Un autre point de contention est le manque d’opportunités offertes aux employés permanents pour leur développement professionnel. La directrice bénéficie fréquemment de voyages à l’étranger pour assister à des formations, des ateliers et des conférences, tandis que le personnel permanent n’a pas de telles opportunités. Au cours des dix dernières années, le personnel a été régulièrement intimidé et menacé par la directrice, comme en témoigne un incident récent où un employé a été verbalement agressé par elle en présence d’un évaluateur externe. Cet incident a provoqué une crise de panique chez l’employé, nécessitant l’intervention du Service d’aide médicale urgente.
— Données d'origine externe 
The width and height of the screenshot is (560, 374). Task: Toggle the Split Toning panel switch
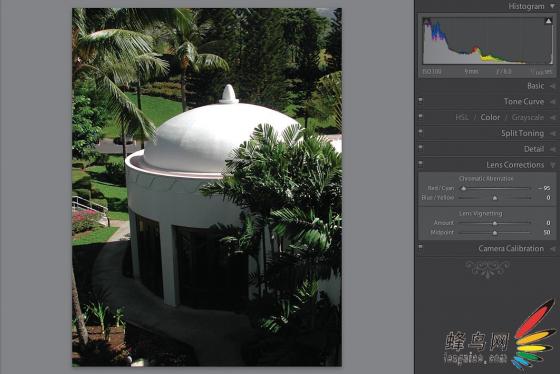pyautogui.click(x=420, y=132)
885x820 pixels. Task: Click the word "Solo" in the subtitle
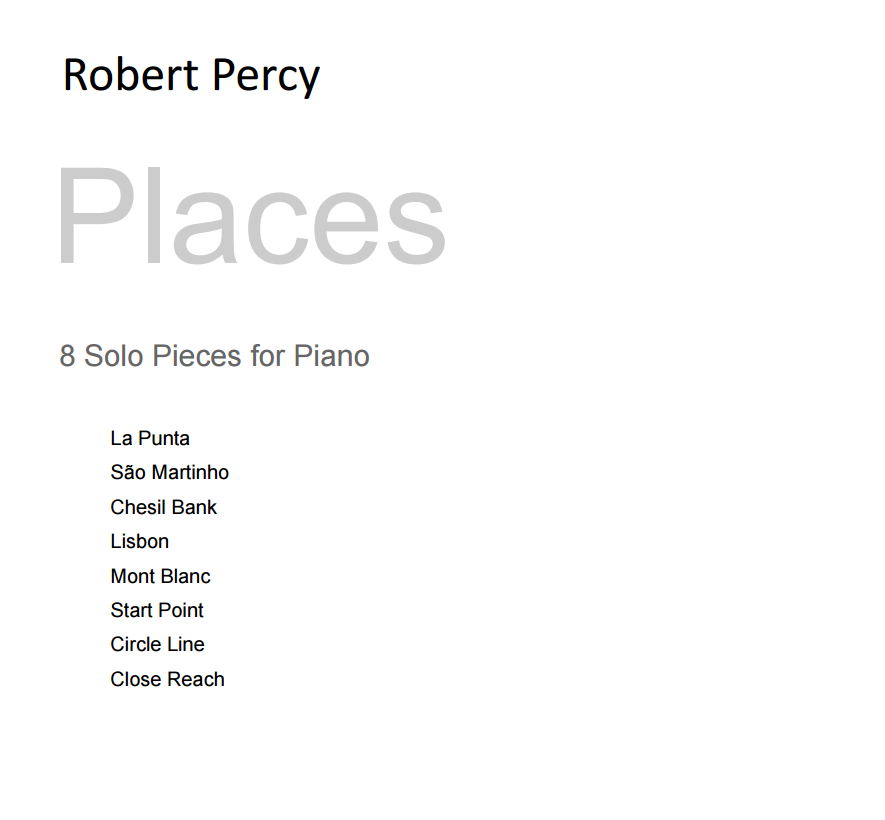[114, 356]
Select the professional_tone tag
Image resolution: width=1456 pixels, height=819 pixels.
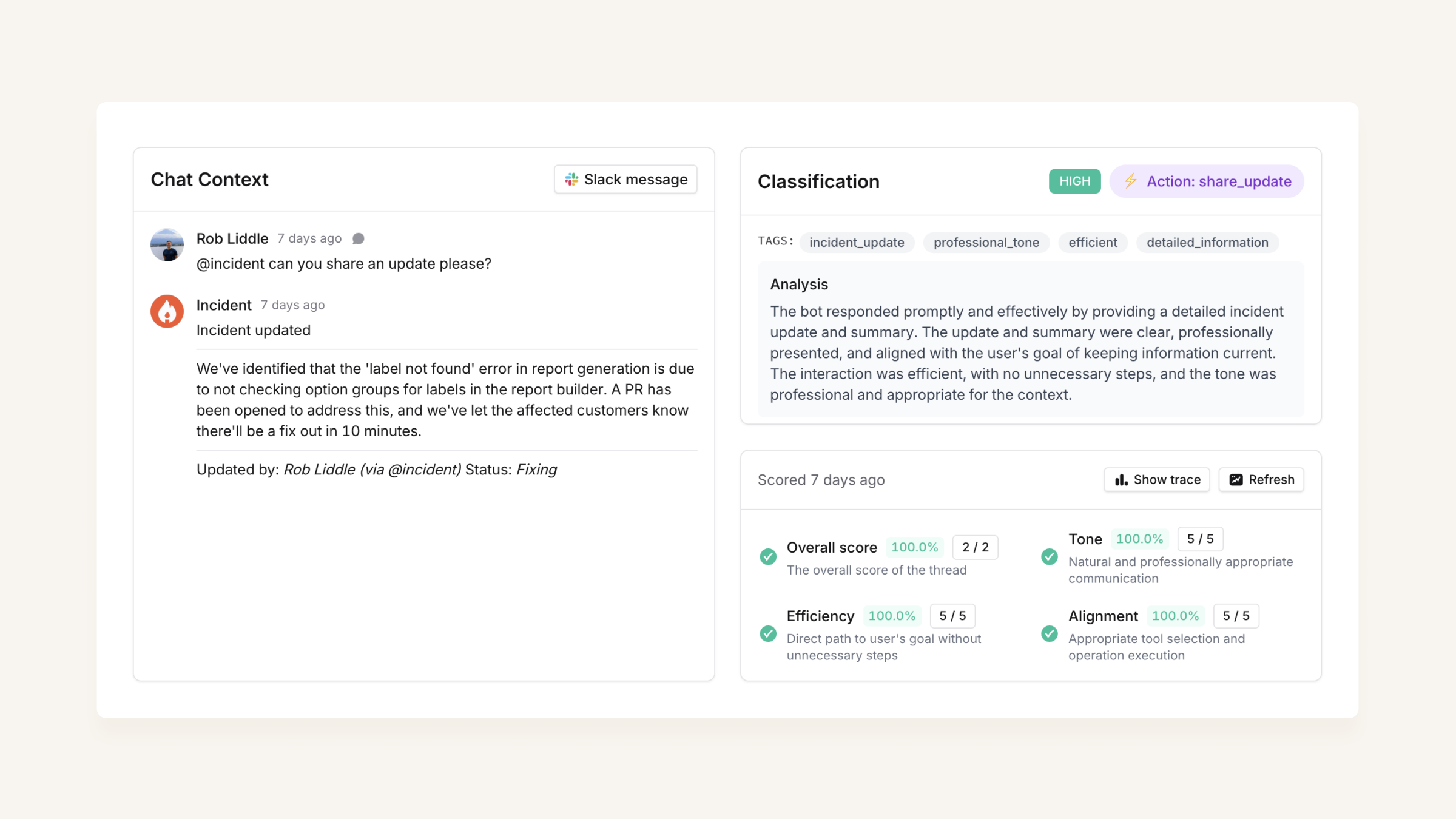point(986,243)
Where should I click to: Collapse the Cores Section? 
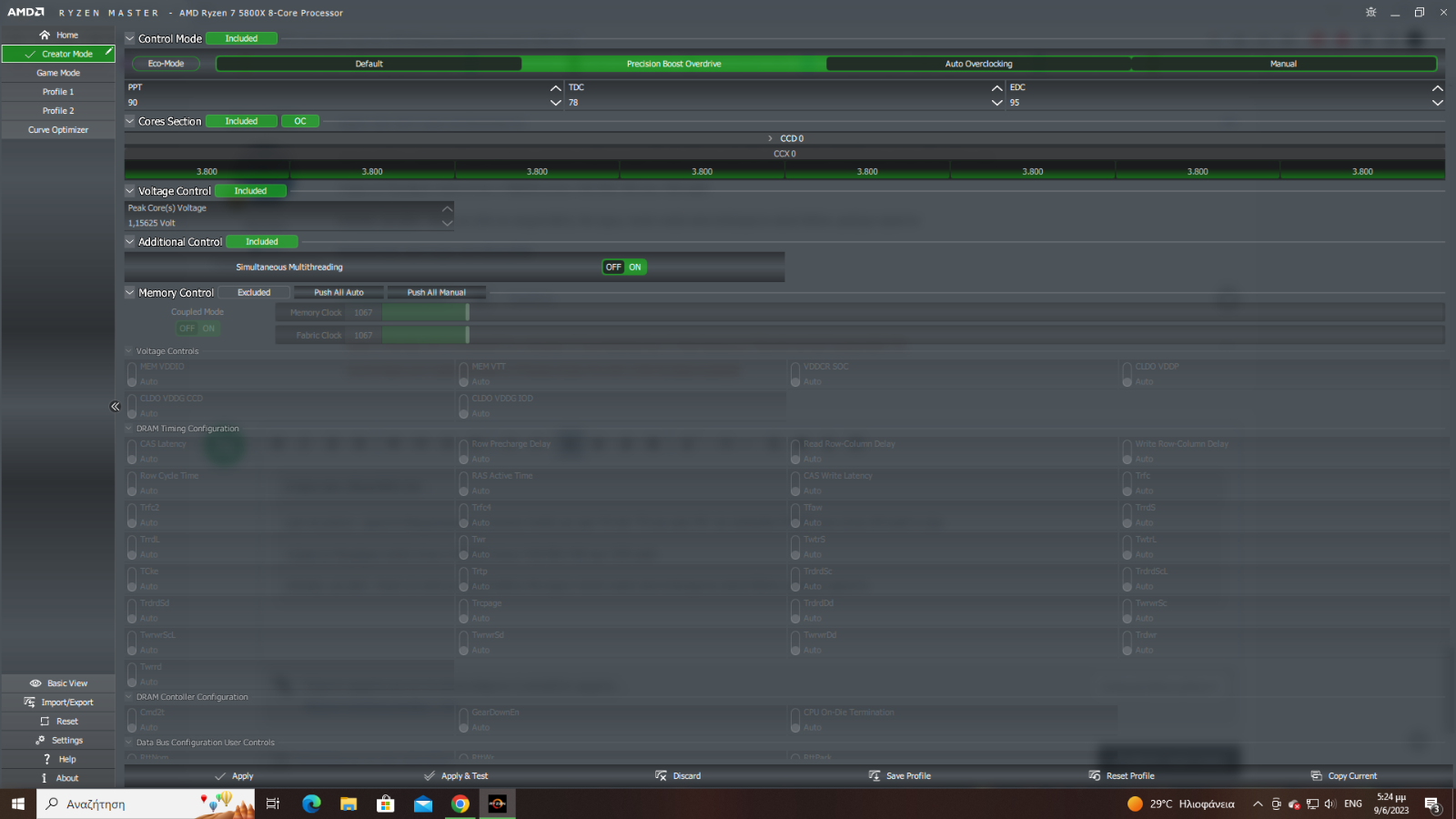pos(130,121)
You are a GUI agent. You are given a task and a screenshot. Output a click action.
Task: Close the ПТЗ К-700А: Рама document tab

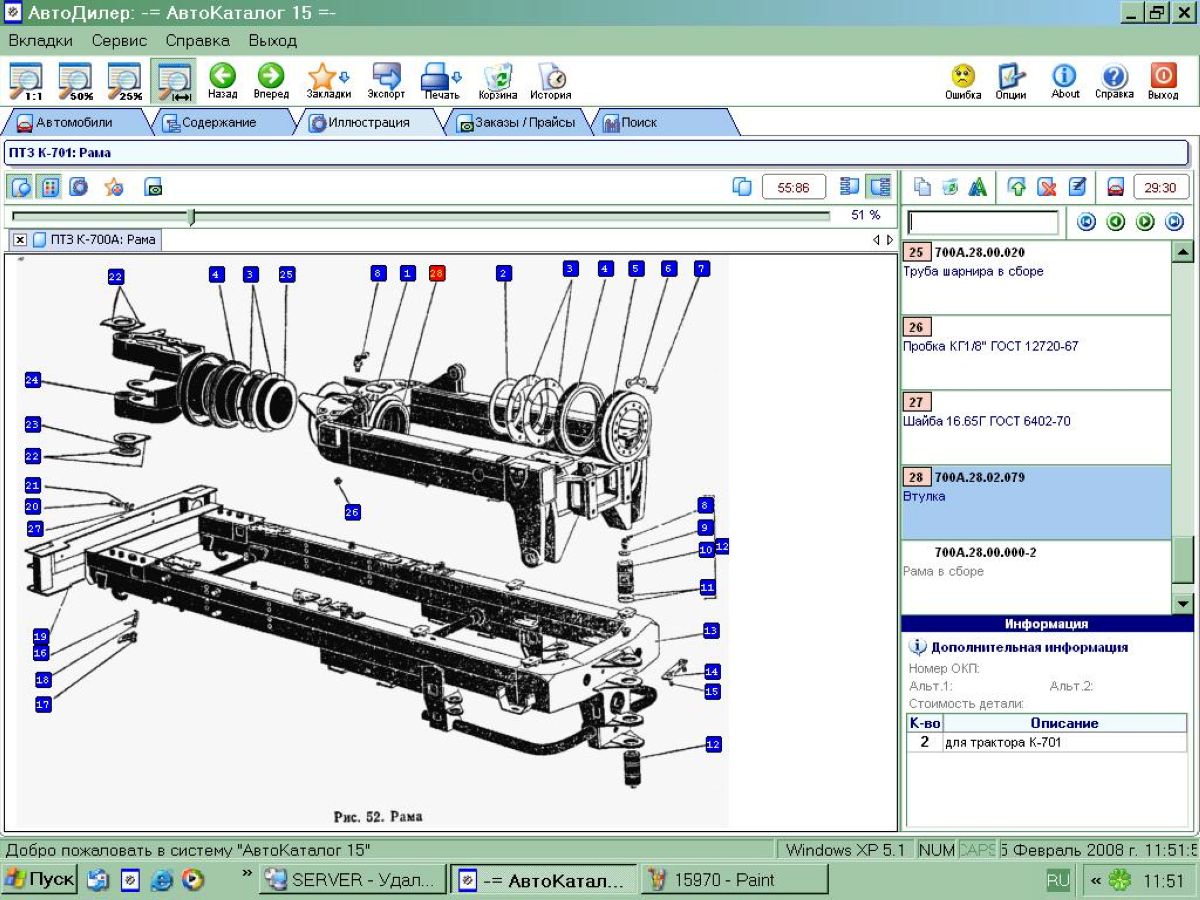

La situation a été signalée au Prime Minister’s Office (PMO), à la police, au ministère du Travail et au service civil, mais aucune mesure n’a été prise.

Les retards accumulés et les pratiques de gestion controversées compromettent non seulement la justice, mais ternissent également la réputation de cette institution. Par ailleurs, on dit ne pas comprendre pourquoi, malgré tous ces retards, les affaires en cours qui sont rayées ou encore des lettres des employés adressées au PMO, ce dernier n’a toujours rien fait à ce jour et semble ne pas vouloir initier une enquête.


Les réponses du PMO toujours attendues

Contactée lundi à 10 h 35 par téléphone, la directrice du FSL, Vidhu Madhub-Dassyne, nous a fait comprendre qu’elle ne pourrait pas répondre à nos questions ou réagir, et qu’il faudrait envoyer un courriel au PMO, qui décidera alors si elle devrait répondre. À 11 h 18 le même jour, un courriel contenant les détails sur ce qui est reproché à la directrice et les points évoqués ici a été envoyé aux personnes concernées au PMO, avec la FSL en copie. Au cours de la journée de lundi, après une deuxième sollicitation à 14 h 51, un responsable de communication du PMO nous a appelés, disant qu’il faudrait qu’il consulte les départements concernés et qu’il nous répondrait par la suite si besoin est. À l’heure où nous mettions sous presse, soit plus de 48 heures après, le PMO n’avait toujours pas répondu.